**What needs to be done**:
Rewrite the lines starting with the line that contains "You are a computer-use" and going on through the end of the records, requests included, with each coordinate in the answers multiplied by 2.45 and rounded to a whole number, halves rounded up. Leave every other number unchanged, and leave the pictures out of your answer.

-- begin Listed entries --

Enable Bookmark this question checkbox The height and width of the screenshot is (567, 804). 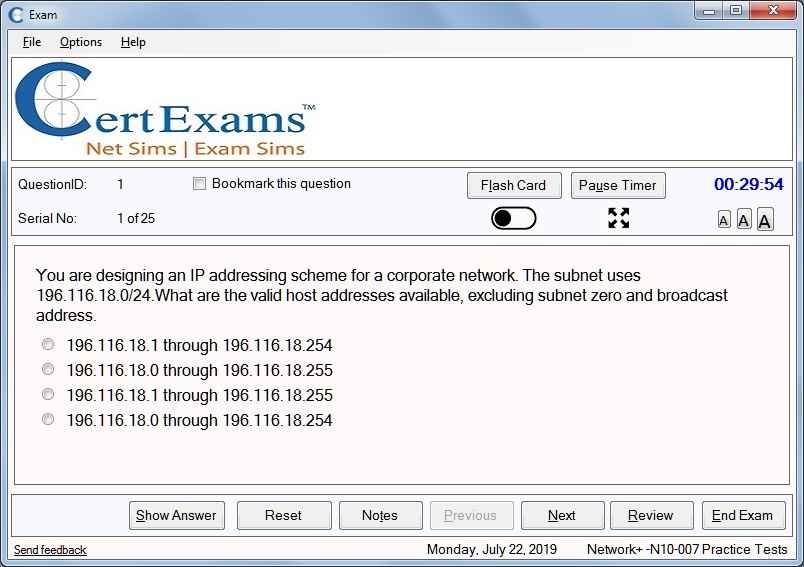pos(199,184)

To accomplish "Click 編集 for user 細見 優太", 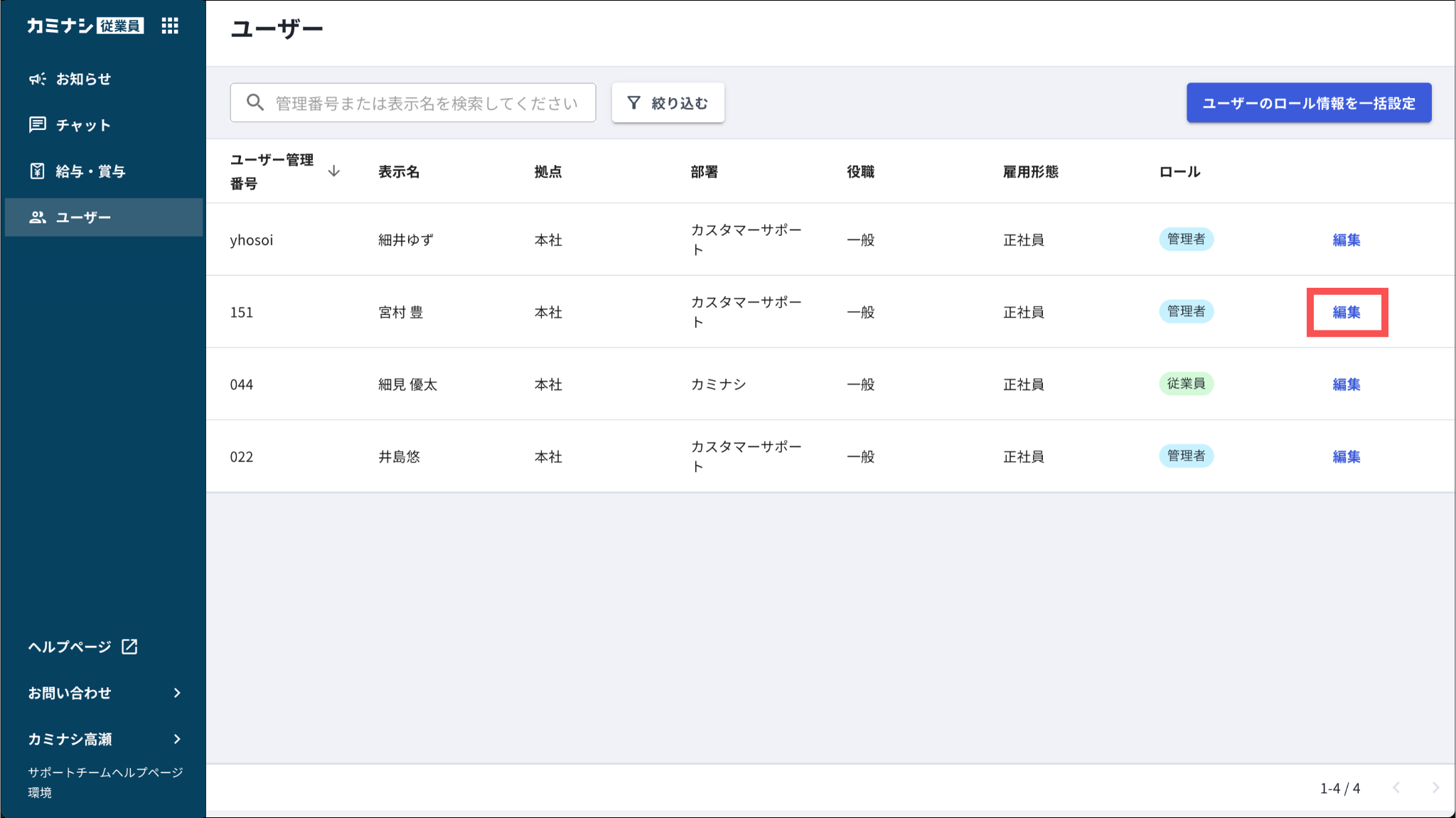I will click(1346, 384).

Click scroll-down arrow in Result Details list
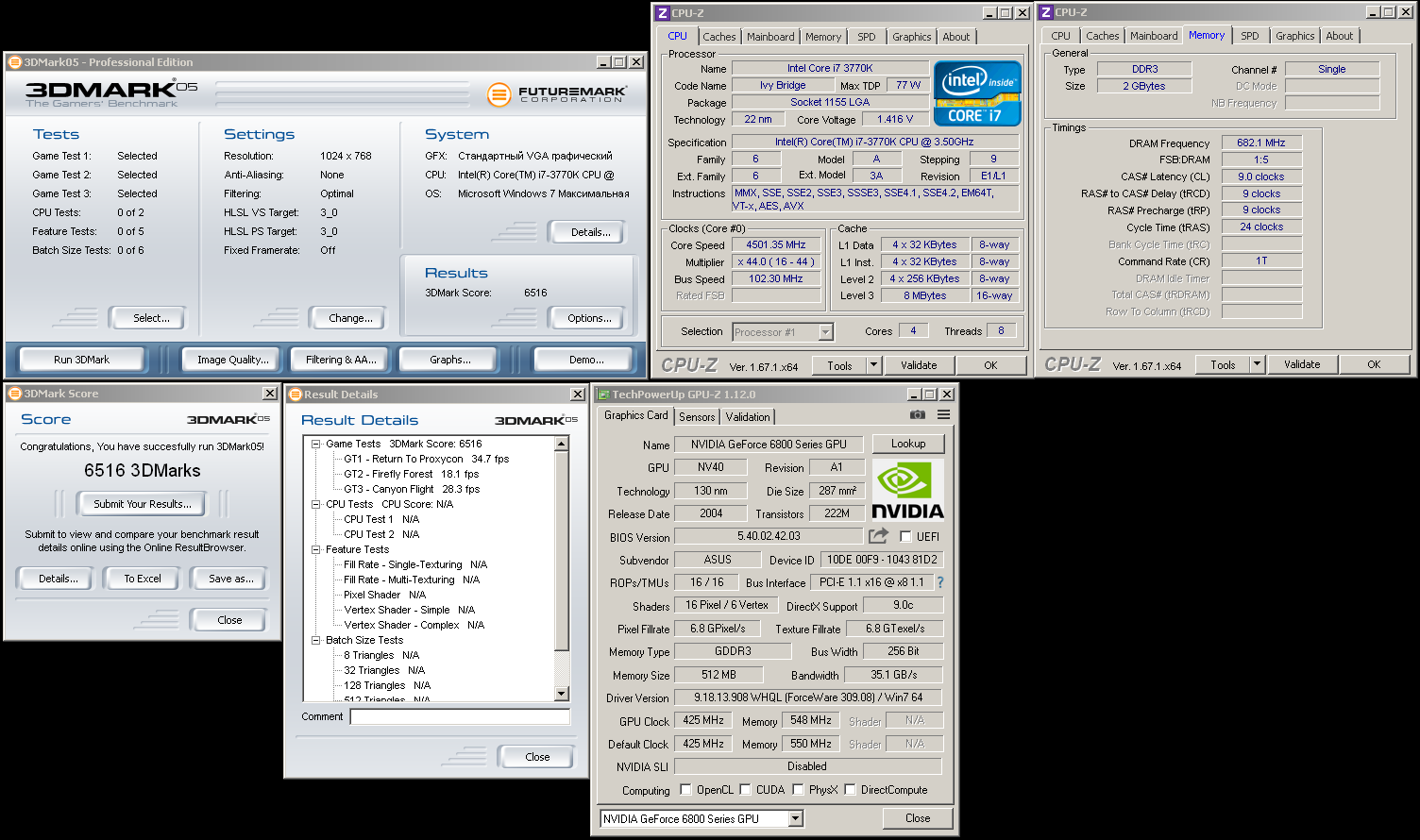point(562,694)
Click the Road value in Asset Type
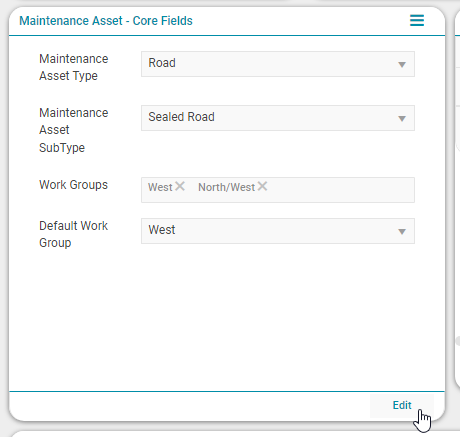 [x=162, y=63]
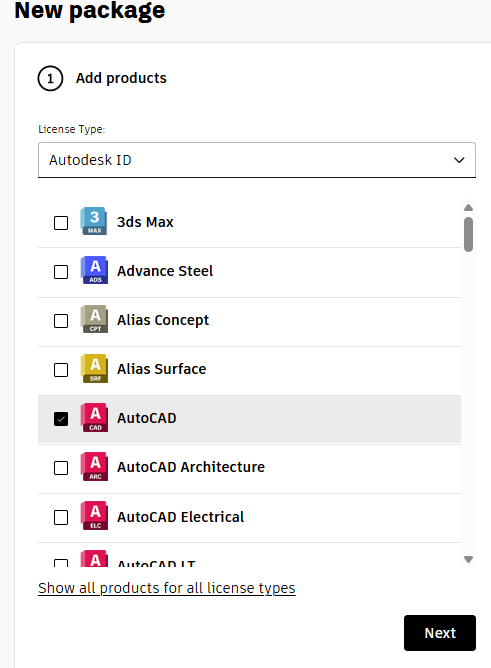Tick the Alias Surface checkbox

tap(61, 370)

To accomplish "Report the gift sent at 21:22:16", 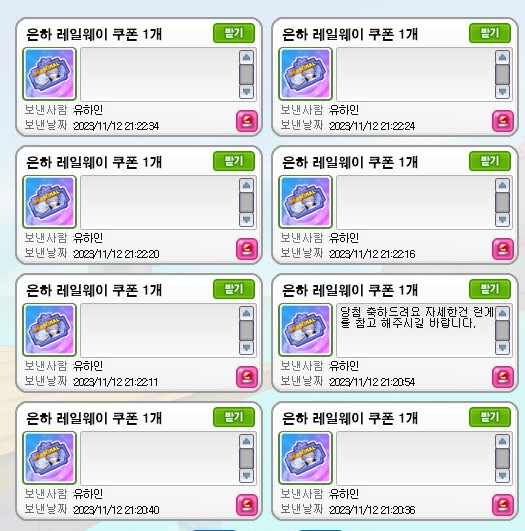I will [503, 249].
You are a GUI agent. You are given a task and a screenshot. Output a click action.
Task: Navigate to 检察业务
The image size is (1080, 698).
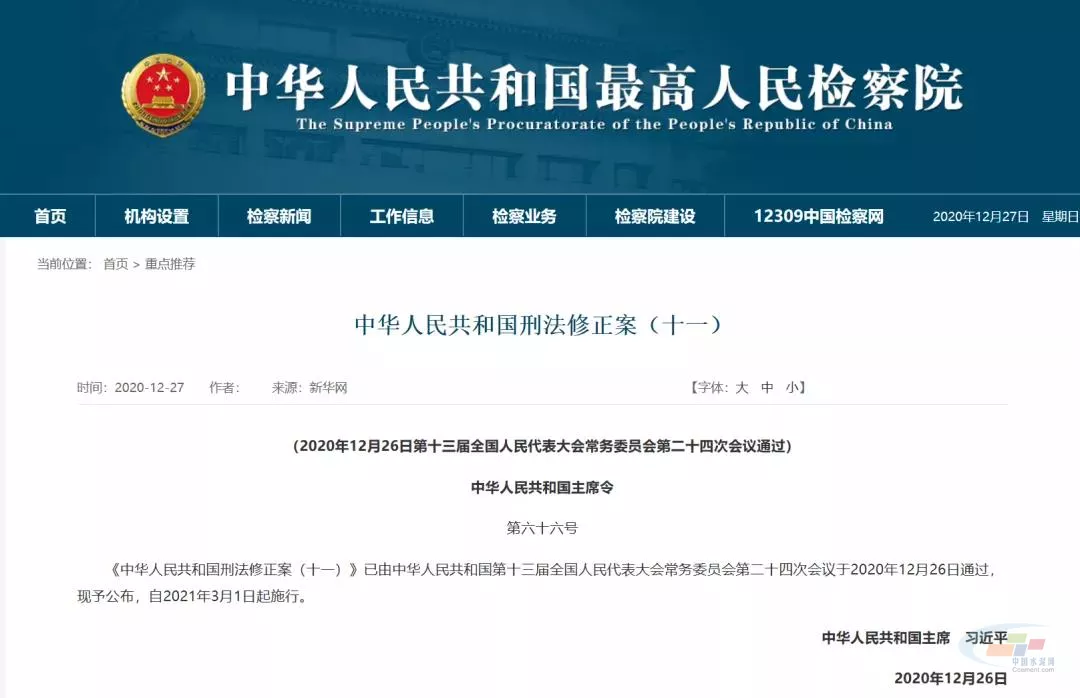coord(524,215)
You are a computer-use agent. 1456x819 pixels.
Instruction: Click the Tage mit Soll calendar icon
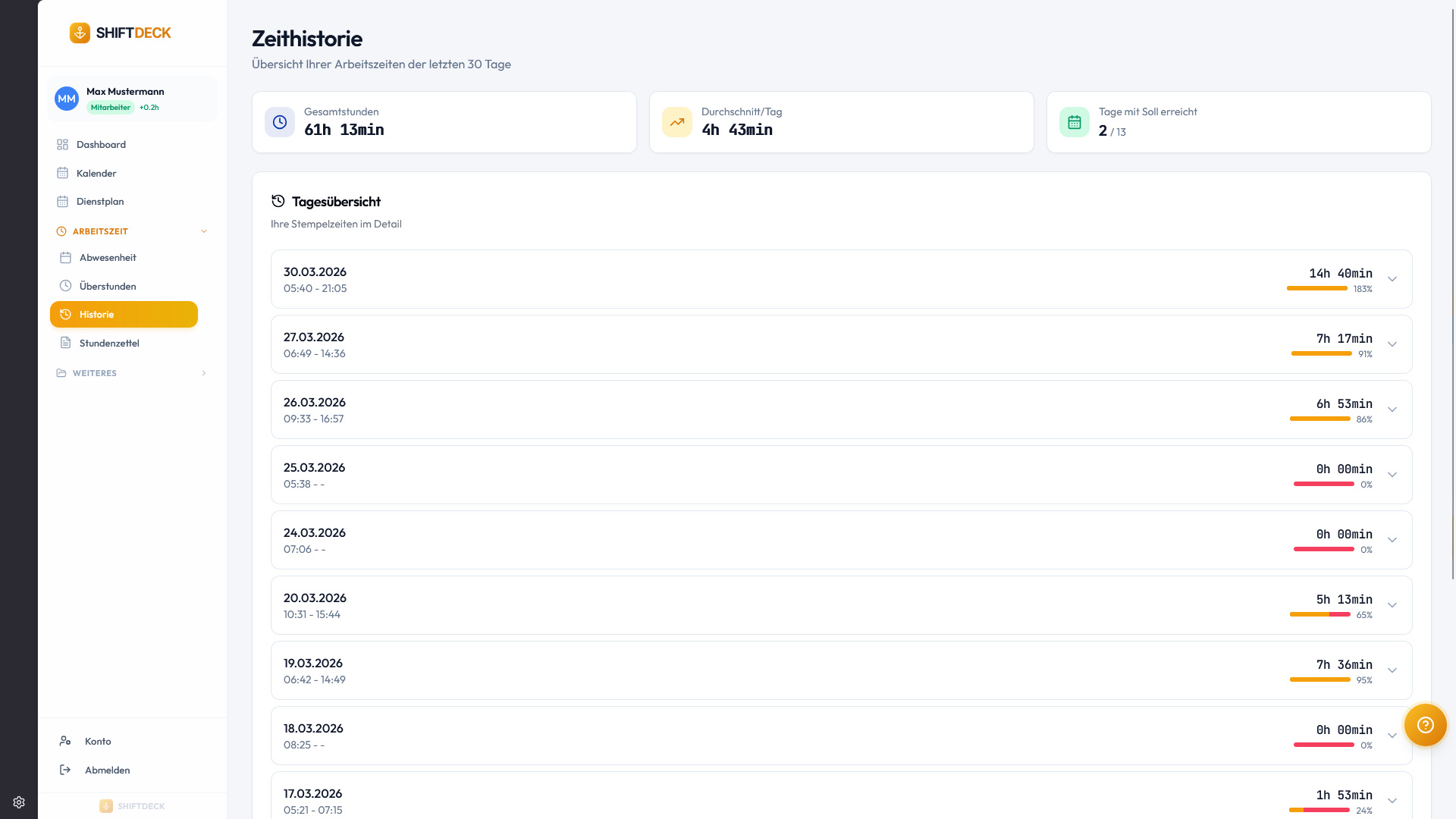1075,122
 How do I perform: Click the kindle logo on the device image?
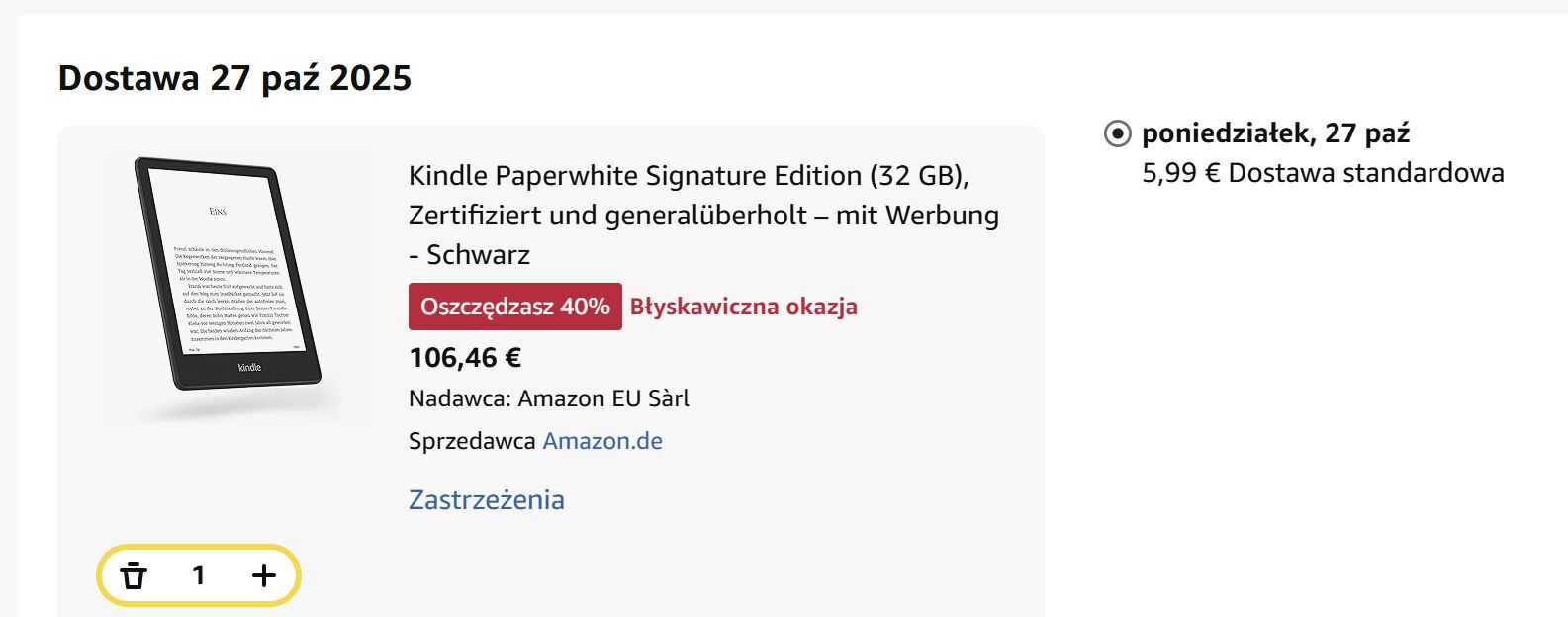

-- end Listed entries --

**Answer to this problem**:
You are a computer-use agent. 1456x819 pixels.
Instruction: Click the Tage mit Soll calendar icon
2634,299
 How do I perform: Click the kindle logo on the device image?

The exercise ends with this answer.